▸ Given instruction
Repeat each line of the data below without any changes.

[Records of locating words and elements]
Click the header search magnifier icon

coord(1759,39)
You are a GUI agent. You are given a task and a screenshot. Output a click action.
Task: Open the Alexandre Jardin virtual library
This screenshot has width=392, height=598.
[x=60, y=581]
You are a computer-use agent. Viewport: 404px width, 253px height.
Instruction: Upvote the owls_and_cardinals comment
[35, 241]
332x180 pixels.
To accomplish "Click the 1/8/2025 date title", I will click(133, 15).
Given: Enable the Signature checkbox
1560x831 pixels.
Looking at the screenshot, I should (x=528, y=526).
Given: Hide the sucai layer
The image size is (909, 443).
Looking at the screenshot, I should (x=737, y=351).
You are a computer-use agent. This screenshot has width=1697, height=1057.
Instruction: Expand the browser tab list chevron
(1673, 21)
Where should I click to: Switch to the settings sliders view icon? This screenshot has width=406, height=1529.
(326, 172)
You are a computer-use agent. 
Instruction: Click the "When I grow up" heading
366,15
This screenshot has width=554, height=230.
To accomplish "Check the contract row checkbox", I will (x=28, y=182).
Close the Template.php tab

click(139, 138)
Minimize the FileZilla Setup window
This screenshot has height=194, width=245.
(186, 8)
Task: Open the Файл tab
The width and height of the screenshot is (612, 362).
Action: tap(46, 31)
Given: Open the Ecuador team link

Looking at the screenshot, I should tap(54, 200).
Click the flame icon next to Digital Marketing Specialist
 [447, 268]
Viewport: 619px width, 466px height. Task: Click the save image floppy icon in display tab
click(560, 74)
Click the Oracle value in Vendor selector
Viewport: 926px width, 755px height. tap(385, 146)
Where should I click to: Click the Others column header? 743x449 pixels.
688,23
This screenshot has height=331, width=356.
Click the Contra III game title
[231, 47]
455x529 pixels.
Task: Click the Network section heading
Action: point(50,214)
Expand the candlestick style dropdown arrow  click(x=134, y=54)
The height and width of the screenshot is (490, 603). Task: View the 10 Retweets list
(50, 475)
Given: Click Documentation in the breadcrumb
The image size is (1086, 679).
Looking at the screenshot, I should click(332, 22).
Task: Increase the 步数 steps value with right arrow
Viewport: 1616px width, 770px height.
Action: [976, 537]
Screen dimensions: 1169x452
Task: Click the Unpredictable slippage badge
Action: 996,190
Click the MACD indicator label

▸ Worked answer
Click the header search magnifier icon

coord(1759,39)
You are a GUI agent. You are given a task and a screenshot. Output a click action.
Task: Open the Alexandre Jardin virtual library
This screenshot has width=392, height=598.
[x=60, y=581]
You are a computer-use agent. Viewport: 404px width, 253px height.
Instruction: Upvote the owls_and_cardinals comment
[35, 241]
332x180 pixels.
To accomplish "Click the 1/8/2025 date title", I will click(133, 15).
Given: Enable the Signature checkbox
1560x831 pixels.
Looking at the screenshot, I should (x=528, y=526).
Given: Hide the sucai layer
The image size is (909, 443).
Looking at the screenshot, I should (x=737, y=351).
You are a computer-use agent. This screenshot has width=1697, height=1057.
Instruction: Expand the browser tab list chevron
(1673, 21)
Where should I click to: Switch to the settings sliders view icon? This screenshot has width=406, height=1529.
(326, 172)
You are a computer-use agent. 
Instruction: Click the "When I grow up" heading
366,15
This screenshot has width=554, height=230.
To accomplish "Check the contract row checkbox", I will (x=28, y=182).
Close the Template.php tab

click(139, 138)
Minimize the FileZilla Setup window
This screenshot has height=194, width=245.
(186, 8)
Task: Open the Файл tab
The width and height of the screenshot is (612, 362).
Action: tap(46, 31)
Given: Open the Ecuador team link

Looking at the screenshot, I should tap(54, 200).
Click the flame icon next to Digital Marketing Specialist
 [447, 268]
Viewport: 619px width, 466px height. Task: Click the save image floppy icon in display tab
click(560, 74)
Click the Oracle value in Vendor selector
Viewport: 926px width, 755px height. tap(385, 146)
Where should I click to: Click the Others column header? 743x449 pixels.
688,23
This screenshot has height=331, width=356.
Click the Contra III game title
[231, 47]
455x529 pixels.
Task: Click the Network section heading
Action: point(50,214)
Expand the candlestick style dropdown arrow  click(x=134, y=54)
The height and width of the screenshot is (490, 603). Task: View the 10 Retweets list
(50, 475)
Given: Click Documentation in the breadcrumb
The image size is (1086, 679).
Looking at the screenshot, I should click(332, 22).
Task: Increase the 步数 steps value with right arrow
Viewport: 1616px width, 770px height.
Action: [976, 537]
Screen dimensions: 1169x452
Task: Click the Unpredictable slippage badge
Action: 996,190
Click the MACD indicator label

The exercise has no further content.